§ **Given entries**:
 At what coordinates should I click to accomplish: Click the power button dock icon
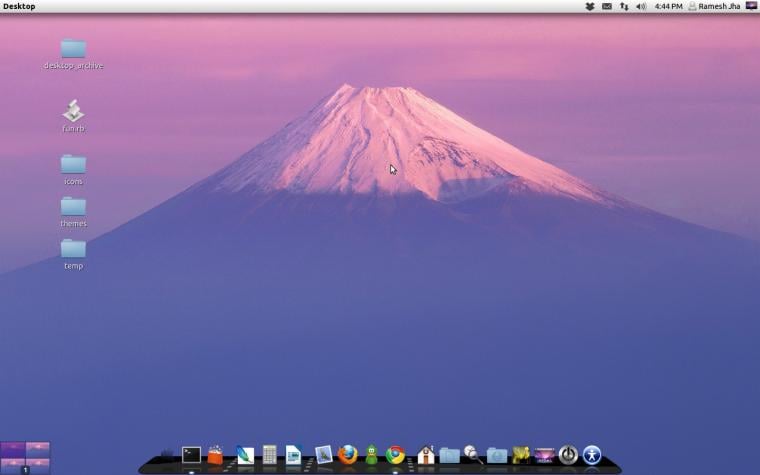coord(568,455)
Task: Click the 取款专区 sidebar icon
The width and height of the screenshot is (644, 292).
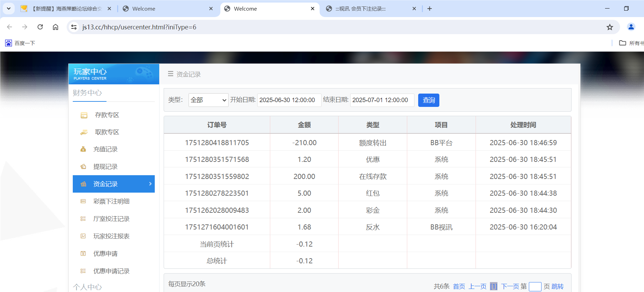Action: (84, 132)
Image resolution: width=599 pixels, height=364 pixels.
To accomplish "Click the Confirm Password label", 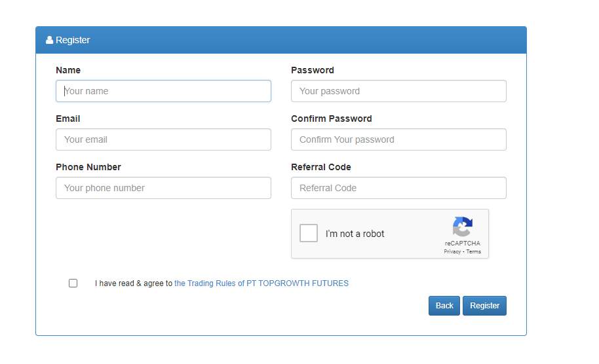I will tap(331, 118).

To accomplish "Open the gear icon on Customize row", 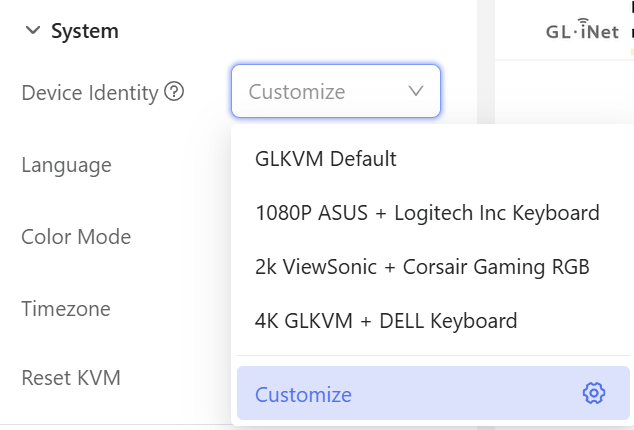I will 594,394.
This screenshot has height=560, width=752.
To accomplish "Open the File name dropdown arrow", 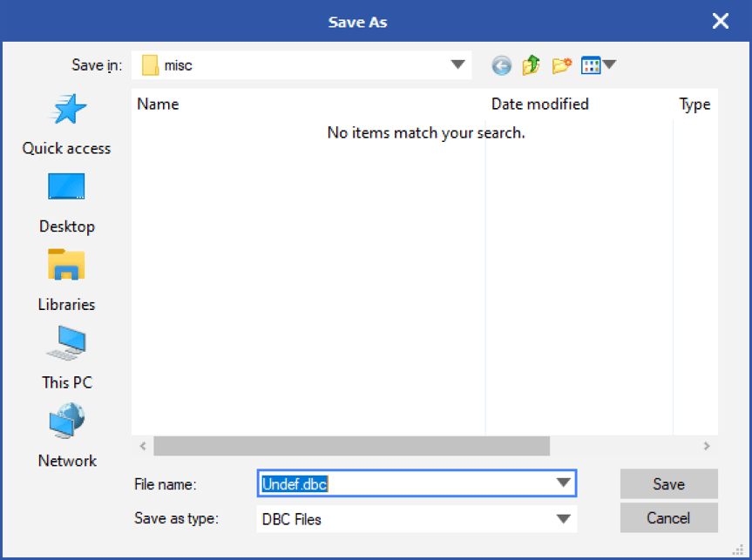I will [x=562, y=483].
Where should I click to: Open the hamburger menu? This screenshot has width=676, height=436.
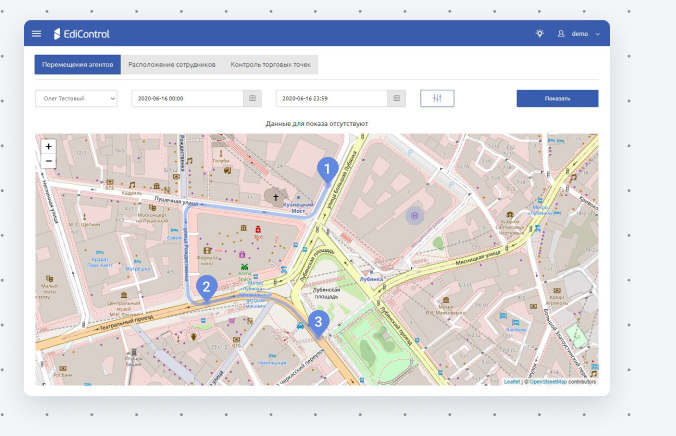pyautogui.click(x=37, y=34)
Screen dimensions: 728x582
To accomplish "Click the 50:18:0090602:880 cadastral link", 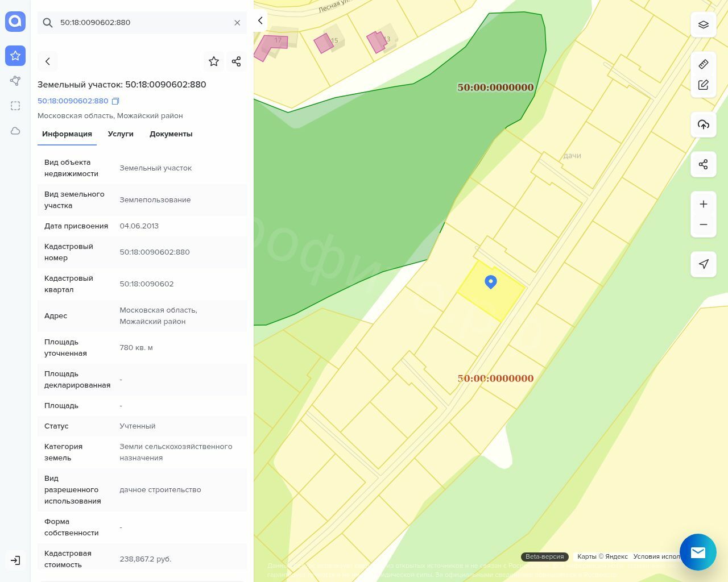I will coord(73,101).
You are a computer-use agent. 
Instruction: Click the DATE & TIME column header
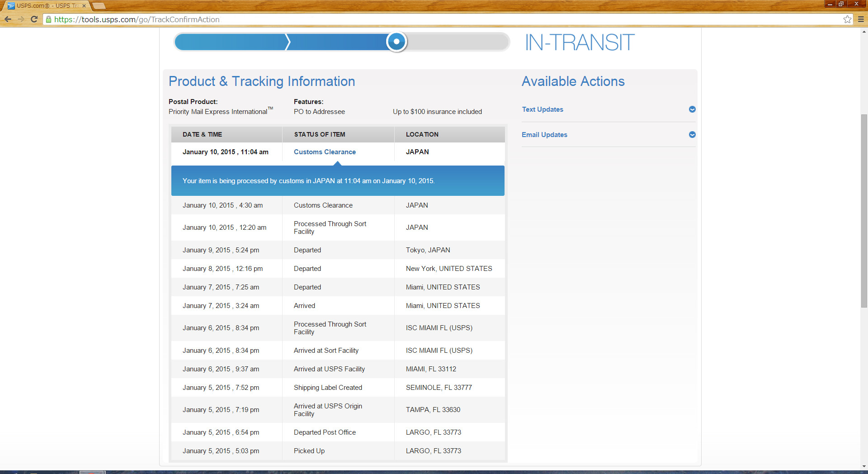pos(202,134)
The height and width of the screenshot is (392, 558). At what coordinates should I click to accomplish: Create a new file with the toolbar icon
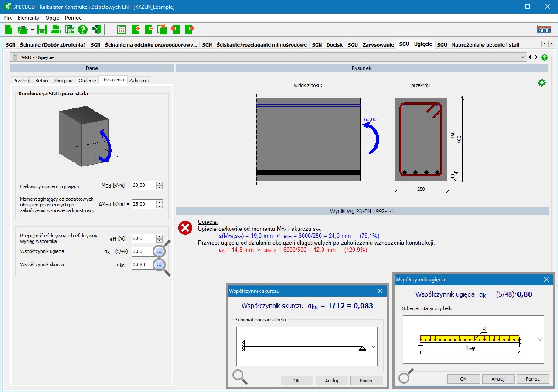click(9, 30)
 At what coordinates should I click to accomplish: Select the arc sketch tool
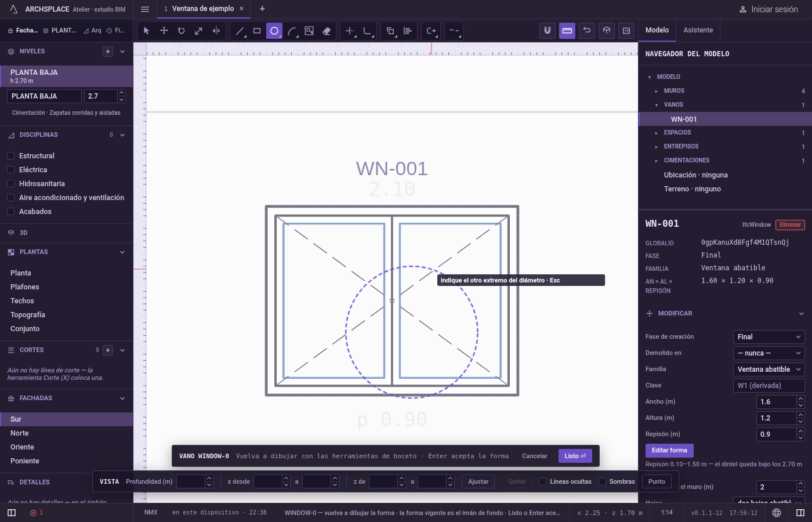(292, 31)
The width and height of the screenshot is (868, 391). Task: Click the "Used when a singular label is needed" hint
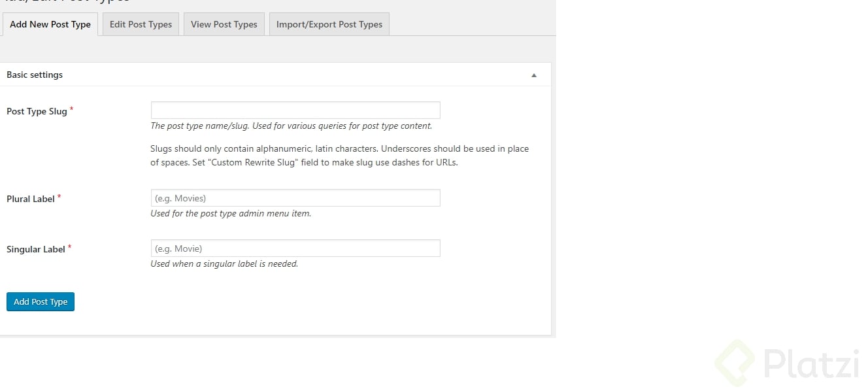tap(224, 264)
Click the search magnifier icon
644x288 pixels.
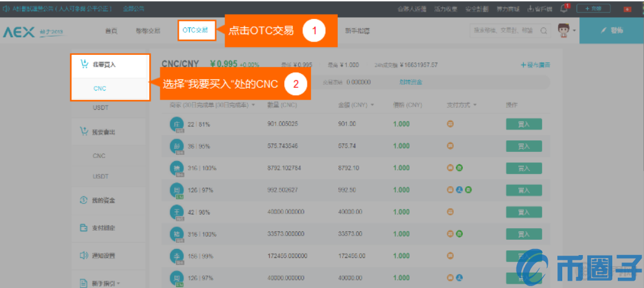tap(543, 31)
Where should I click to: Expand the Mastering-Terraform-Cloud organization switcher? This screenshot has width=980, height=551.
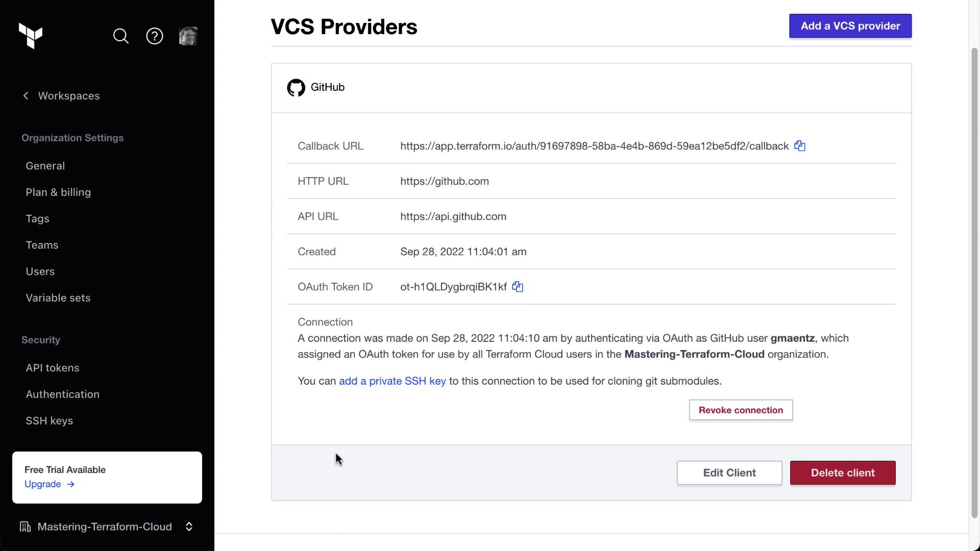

§ **Exercise brief**:
Retype the stretch of the data from the line containing "The width and height of the screenshot is (868, 391)." through the end of the data, both ends included, exactly as it stands. Leave the pictures out of your answer.

§ **Written response**:
The width and height of the screenshot is (868, 391). Task: Click the "Used when a singular label is needed" hint
tap(224, 264)
Click the search magnifier icon
644x288 pixels.
tap(543, 31)
Where should I click to: Expand the Mastering-Terraform-Cloud organization switcher? This screenshot has width=980, height=551.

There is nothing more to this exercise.